▶ [Assignment] Repeat exactly, and only, the lines below starting at the line that contains "The height and width of the screenshot is (406, 551)." and ending at the line that contains "Given: Click the Go to End Flow button", inclusive of both.

++++

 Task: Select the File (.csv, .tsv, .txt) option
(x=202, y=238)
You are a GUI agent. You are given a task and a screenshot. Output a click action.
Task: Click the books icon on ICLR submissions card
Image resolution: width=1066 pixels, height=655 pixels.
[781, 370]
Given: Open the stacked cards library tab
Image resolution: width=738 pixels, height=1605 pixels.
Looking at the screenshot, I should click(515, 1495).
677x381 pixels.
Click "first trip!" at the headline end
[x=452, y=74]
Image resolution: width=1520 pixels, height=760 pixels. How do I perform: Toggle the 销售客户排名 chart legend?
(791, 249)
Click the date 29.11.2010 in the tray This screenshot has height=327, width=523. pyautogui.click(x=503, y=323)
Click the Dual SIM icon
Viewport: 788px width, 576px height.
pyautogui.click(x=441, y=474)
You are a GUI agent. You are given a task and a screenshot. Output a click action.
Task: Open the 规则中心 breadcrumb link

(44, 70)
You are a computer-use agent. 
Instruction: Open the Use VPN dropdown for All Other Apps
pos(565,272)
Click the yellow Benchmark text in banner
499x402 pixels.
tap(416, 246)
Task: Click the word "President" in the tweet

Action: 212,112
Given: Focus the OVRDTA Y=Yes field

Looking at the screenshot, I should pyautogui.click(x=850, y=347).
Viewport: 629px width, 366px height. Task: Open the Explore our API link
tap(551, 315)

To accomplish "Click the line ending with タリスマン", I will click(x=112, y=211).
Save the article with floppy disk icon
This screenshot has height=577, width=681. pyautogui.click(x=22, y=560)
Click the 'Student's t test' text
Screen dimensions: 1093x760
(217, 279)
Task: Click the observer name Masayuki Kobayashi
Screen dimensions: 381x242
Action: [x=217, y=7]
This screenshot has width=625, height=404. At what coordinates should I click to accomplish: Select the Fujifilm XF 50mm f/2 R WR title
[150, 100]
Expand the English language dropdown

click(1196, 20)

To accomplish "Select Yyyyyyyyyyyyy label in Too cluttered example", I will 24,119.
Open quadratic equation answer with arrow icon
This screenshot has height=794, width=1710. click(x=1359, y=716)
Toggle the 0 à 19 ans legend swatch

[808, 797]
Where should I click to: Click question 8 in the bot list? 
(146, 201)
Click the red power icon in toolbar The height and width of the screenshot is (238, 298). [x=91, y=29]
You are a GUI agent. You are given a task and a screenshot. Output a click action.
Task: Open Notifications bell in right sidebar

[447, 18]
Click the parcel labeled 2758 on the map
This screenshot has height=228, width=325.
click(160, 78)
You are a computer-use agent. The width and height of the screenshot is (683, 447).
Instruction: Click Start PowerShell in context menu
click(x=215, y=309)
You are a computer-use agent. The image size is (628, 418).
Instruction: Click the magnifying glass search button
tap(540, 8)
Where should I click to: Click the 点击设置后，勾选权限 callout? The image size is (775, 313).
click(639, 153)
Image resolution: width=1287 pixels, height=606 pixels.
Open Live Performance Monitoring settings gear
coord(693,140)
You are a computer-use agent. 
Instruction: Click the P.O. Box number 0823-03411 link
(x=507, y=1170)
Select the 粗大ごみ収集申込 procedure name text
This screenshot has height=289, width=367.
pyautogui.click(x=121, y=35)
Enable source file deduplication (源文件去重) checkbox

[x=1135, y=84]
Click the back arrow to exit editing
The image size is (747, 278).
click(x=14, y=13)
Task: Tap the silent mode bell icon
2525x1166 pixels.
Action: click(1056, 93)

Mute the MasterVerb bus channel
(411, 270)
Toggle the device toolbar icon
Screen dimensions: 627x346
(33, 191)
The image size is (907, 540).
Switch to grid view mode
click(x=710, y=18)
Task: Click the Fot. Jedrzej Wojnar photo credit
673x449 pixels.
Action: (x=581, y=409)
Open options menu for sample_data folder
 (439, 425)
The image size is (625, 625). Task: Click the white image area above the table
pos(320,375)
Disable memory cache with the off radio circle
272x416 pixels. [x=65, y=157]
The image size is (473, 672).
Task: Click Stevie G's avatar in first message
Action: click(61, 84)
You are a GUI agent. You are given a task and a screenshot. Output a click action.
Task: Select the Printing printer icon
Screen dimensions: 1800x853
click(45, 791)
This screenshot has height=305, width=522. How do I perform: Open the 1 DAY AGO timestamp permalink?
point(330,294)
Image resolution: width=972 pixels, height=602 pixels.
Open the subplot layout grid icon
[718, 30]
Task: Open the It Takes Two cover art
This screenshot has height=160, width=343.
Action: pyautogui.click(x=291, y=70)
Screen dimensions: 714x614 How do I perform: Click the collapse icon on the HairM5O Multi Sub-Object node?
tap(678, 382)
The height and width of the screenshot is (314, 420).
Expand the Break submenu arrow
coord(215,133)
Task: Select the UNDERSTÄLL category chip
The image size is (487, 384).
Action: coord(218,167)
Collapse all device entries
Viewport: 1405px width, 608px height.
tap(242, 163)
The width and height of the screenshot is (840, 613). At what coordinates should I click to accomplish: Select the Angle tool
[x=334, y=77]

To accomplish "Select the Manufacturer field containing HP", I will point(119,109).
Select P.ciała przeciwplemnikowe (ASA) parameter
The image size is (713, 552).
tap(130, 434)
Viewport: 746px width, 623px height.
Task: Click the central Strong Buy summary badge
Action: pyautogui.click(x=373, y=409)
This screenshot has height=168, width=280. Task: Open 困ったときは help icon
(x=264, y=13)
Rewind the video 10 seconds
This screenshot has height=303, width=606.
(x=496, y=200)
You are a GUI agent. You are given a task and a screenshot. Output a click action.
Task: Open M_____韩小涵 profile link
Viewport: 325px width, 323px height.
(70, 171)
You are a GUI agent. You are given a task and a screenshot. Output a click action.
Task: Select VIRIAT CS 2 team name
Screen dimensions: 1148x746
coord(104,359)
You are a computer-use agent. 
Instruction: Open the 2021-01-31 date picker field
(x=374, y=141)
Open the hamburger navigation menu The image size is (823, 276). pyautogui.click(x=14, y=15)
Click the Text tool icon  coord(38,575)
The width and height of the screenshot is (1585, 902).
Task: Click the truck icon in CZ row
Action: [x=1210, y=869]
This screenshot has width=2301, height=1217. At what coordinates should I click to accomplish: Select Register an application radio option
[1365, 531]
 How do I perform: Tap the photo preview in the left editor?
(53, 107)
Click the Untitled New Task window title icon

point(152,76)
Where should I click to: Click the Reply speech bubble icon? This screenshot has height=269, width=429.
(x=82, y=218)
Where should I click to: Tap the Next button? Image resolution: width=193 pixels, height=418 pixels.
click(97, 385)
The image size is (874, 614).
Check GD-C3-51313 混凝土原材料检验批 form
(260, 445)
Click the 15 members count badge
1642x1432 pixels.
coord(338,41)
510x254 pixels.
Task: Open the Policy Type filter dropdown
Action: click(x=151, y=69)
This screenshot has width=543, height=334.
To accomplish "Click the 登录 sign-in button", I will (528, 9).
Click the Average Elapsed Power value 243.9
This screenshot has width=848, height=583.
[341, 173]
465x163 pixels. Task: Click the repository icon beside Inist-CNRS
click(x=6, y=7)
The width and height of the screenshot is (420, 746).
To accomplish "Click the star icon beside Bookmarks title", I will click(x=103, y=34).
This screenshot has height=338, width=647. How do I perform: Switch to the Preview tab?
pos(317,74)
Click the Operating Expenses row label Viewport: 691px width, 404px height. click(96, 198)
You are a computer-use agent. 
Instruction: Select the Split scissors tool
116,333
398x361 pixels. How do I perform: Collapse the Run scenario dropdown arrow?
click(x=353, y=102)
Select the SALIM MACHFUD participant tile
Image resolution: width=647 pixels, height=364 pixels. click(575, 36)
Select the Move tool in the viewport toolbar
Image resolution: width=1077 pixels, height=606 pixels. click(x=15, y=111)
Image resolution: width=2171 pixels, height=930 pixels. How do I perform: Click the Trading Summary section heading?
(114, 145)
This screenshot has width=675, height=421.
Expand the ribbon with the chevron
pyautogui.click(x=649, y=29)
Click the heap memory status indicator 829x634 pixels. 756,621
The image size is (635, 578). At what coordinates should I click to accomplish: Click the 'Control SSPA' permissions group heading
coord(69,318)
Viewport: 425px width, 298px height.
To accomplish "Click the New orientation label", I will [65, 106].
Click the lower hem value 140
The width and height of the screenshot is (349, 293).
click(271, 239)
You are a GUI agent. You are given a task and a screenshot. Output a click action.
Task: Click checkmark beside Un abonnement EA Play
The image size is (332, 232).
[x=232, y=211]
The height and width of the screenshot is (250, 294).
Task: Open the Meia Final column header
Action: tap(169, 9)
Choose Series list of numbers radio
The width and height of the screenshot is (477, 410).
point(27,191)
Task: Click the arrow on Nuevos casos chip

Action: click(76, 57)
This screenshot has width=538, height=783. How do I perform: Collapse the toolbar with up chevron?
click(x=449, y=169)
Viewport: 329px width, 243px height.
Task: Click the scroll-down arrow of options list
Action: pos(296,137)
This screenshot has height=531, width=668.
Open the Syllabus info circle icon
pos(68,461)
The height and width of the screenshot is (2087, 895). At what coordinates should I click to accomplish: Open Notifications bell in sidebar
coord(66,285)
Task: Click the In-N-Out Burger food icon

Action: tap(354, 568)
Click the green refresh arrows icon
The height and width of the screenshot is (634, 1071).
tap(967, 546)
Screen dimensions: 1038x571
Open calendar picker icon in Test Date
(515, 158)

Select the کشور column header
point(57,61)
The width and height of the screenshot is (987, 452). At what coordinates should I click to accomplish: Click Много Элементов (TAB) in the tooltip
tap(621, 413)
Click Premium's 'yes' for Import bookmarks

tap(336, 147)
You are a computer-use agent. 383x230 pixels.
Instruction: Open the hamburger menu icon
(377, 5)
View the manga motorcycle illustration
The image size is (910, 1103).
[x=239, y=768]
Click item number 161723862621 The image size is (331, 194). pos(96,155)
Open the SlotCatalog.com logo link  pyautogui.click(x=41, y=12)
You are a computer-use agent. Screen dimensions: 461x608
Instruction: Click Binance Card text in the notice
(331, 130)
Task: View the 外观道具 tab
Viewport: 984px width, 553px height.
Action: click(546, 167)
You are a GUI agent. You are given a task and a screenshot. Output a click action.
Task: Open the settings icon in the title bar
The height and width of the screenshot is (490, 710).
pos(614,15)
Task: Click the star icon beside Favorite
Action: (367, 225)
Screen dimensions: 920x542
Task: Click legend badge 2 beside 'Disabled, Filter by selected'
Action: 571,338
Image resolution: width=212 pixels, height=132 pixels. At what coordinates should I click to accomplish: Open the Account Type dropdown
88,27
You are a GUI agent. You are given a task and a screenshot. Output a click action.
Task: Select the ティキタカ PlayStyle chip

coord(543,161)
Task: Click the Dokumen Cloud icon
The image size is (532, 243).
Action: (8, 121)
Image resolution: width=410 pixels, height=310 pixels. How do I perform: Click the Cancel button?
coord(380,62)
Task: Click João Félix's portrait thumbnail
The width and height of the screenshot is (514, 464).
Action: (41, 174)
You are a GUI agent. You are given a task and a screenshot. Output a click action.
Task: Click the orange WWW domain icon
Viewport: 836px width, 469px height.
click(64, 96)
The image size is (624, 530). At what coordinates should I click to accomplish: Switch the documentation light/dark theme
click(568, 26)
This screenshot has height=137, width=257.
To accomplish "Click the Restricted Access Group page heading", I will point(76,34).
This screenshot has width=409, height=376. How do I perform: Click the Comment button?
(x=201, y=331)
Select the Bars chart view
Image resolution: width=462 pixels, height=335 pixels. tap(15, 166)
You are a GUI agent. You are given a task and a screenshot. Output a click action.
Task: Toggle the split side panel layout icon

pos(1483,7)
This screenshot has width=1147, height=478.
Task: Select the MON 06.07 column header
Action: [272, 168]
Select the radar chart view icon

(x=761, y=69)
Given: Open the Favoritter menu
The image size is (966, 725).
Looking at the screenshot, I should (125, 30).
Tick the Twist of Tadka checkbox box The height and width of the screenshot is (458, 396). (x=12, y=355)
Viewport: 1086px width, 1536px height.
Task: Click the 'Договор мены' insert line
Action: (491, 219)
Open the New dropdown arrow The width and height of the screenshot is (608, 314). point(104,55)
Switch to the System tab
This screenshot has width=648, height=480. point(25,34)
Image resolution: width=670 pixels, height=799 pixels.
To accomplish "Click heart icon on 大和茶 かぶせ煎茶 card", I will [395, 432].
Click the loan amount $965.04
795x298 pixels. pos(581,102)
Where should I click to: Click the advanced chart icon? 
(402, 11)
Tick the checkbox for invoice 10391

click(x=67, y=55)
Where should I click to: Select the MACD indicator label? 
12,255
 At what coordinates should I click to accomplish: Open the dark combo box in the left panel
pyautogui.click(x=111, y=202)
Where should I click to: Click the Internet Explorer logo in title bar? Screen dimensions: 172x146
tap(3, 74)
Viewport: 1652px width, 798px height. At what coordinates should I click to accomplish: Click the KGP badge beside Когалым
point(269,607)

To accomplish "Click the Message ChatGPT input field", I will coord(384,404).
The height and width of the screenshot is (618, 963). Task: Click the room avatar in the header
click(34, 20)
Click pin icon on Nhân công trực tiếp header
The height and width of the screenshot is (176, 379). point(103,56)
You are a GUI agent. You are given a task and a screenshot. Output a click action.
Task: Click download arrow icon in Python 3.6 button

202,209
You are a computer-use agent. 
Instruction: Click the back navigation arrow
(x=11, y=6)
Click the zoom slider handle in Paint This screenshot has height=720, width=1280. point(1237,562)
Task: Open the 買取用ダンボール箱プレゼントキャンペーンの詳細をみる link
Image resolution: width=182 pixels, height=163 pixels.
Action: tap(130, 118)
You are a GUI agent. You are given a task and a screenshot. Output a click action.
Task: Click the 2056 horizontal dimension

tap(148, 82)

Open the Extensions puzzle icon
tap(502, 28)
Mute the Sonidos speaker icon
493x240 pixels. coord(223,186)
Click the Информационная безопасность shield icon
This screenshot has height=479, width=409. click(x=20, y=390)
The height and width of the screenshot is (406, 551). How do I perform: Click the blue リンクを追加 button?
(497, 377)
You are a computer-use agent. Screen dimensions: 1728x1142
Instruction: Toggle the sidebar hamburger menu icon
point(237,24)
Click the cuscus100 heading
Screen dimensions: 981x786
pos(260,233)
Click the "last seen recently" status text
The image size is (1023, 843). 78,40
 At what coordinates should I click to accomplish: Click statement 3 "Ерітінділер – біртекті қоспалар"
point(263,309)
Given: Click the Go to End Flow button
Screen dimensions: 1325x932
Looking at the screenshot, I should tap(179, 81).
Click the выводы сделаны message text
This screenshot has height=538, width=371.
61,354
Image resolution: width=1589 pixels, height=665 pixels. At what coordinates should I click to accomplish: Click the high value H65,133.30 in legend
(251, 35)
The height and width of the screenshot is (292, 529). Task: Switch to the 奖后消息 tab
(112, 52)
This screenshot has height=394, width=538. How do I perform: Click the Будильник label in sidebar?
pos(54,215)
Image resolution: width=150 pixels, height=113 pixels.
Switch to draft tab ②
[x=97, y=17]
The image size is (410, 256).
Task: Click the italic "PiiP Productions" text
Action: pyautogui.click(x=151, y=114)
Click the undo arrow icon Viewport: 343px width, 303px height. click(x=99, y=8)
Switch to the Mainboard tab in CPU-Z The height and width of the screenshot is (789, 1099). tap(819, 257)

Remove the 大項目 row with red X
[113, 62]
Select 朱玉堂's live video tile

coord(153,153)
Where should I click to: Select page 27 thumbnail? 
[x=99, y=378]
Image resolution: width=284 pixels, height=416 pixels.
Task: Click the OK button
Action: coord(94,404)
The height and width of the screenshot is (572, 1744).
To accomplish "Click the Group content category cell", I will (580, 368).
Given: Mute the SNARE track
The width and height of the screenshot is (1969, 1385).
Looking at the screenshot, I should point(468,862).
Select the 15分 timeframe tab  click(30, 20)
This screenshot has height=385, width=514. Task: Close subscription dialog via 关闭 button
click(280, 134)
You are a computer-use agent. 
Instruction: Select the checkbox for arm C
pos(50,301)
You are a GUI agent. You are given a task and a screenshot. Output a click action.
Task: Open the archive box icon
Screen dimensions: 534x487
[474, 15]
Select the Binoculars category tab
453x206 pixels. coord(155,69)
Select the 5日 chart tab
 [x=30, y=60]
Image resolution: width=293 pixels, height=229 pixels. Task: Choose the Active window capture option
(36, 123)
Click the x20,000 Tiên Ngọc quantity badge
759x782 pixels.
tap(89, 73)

++++

▶ [Response to the exercise]
The height and width of the screenshot is (406, 551). How do I perform: Click the blue リンクを追加 button?
(497, 377)
You are a computer-use agent. Screen dimensions: 1728x1142
Instruction: Toggle the sidebar hamburger menu icon
point(237,24)
Click the cuscus100 heading
Screen dimensions: 981x786
pos(260,233)
Click the "last seen recently" status text
The image size is (1023, 843). 78,40
 At what coordinates should I click to accomplish: Click statement 3 "Ерітінділер – біртекті қоспалар"
point(263,309)
Given: Click the Go to End Flow button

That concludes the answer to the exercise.